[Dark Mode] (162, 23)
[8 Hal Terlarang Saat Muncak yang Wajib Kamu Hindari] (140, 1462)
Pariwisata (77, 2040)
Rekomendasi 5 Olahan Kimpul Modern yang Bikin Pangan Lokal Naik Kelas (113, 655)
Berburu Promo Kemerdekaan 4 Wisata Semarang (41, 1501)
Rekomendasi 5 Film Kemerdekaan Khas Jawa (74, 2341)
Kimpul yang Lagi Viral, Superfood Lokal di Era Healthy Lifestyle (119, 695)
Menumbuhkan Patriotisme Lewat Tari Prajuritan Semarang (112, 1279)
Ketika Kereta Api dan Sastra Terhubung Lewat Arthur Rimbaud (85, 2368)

* * *

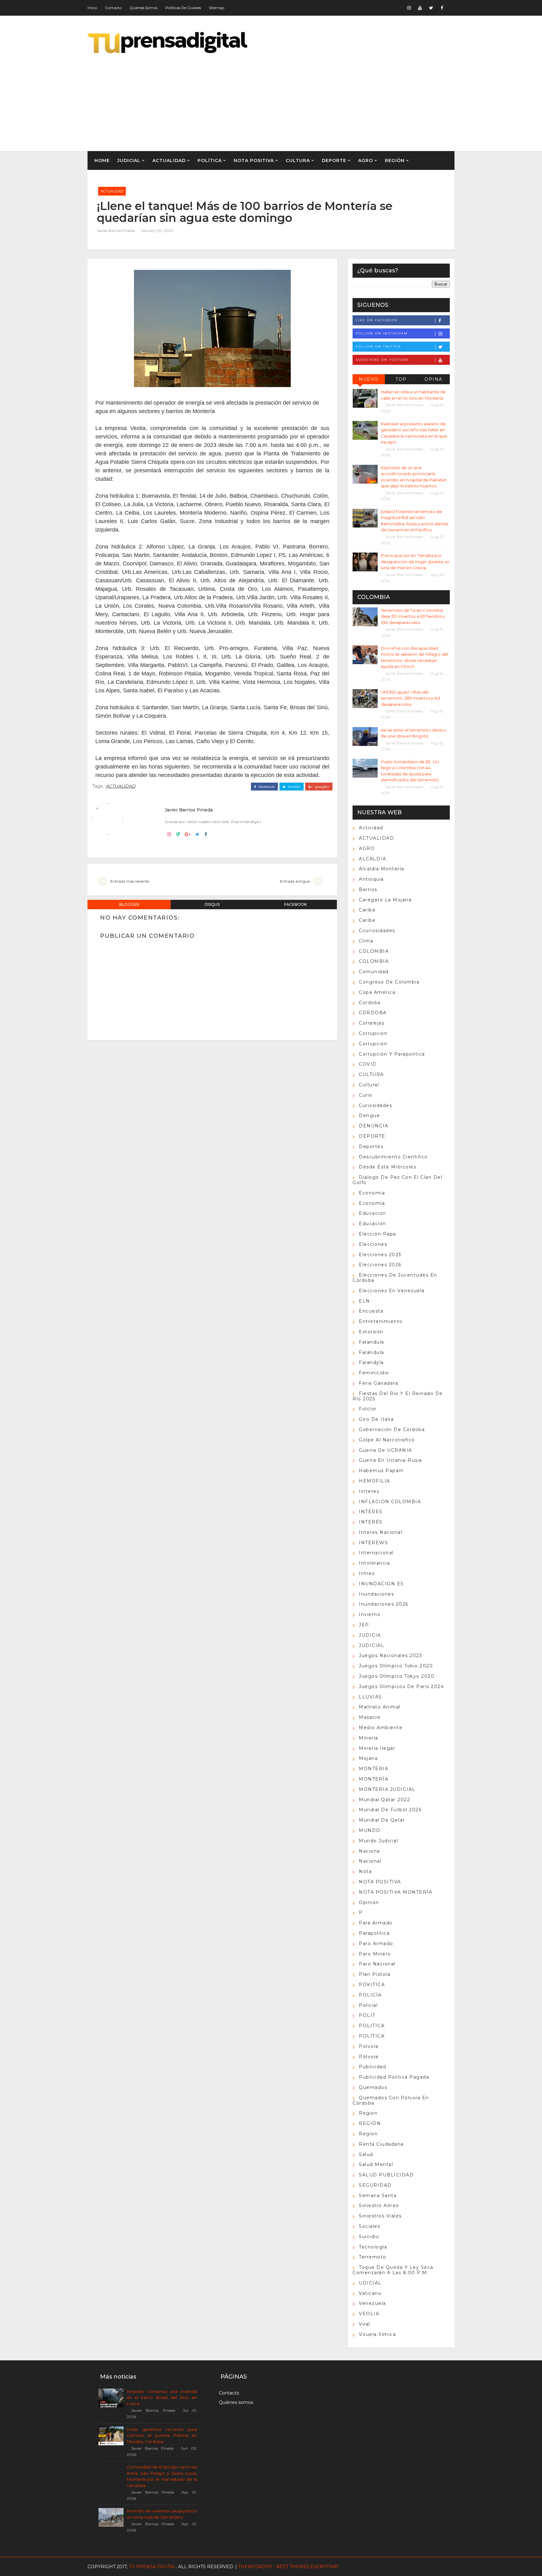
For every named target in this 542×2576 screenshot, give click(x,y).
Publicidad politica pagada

_Work to complete_:
Only the lines above that hold "Rekomendasi" are wanted. Show every one of them.

_Answer for the task_:
Rekomendasi 5 Olahan Kimpul Modern yang Bikin Pangan Lokal Naik Kelas (113, 655)
Rekomendasi 5 Film Kemerdekaan Khas Jawa (74, 2341)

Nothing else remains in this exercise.